§ **Instructions for the task**
Beginning with the line that contains "Given: Click the Vertical alignment info icon" in the material below, print each line exactly until the line that contains "Click Let Windows suggest settings" has been printed, then stop.

§ **Data supplied**
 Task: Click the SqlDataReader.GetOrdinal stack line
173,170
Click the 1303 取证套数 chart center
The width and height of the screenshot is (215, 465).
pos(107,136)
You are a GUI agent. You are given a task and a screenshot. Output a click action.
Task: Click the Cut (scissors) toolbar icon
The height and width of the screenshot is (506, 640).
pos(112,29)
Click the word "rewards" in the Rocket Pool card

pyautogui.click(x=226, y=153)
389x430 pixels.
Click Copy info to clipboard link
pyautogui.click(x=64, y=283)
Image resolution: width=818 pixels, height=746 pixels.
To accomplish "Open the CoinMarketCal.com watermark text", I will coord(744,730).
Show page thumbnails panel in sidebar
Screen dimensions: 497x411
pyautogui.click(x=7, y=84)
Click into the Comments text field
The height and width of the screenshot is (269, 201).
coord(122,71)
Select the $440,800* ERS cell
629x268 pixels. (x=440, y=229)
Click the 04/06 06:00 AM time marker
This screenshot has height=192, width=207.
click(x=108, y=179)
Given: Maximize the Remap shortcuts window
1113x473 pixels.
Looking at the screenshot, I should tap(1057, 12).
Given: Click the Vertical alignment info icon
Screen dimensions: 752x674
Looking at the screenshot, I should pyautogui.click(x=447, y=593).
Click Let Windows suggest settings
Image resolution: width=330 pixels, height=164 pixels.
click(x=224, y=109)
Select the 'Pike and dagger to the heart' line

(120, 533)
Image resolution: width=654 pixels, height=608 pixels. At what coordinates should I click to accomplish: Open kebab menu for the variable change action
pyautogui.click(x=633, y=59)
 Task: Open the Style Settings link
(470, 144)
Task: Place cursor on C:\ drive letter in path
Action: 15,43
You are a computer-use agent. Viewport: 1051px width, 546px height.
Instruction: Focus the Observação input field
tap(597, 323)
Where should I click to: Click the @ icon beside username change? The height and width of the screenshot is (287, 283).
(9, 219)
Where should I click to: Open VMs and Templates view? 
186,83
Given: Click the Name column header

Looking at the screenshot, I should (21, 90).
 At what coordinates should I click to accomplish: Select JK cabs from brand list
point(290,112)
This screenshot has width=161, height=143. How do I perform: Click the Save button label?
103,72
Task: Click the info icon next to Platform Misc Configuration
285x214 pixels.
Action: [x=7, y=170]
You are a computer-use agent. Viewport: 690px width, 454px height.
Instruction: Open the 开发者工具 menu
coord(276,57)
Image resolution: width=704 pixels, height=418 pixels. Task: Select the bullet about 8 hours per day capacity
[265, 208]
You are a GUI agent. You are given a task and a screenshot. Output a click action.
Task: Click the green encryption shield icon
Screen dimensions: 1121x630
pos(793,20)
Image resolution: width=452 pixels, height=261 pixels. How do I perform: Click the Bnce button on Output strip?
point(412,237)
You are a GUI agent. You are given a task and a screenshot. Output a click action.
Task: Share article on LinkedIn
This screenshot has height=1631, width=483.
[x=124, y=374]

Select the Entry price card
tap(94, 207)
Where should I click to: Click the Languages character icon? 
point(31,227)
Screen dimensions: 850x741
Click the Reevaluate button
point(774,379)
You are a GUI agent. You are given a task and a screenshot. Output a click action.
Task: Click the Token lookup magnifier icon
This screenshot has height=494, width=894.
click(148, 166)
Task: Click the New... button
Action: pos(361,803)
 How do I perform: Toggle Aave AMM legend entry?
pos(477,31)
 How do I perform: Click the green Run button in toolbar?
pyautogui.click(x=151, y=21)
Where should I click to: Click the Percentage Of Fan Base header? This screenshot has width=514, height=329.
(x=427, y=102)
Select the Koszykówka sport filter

§ **Exercise response**
Given: Click the Vertical alignment info icon
Screen dimensions: 752x674
Looking at the screenshot, I should pyautogui.click(x=447, y=593).
Click Let Windows suggest settings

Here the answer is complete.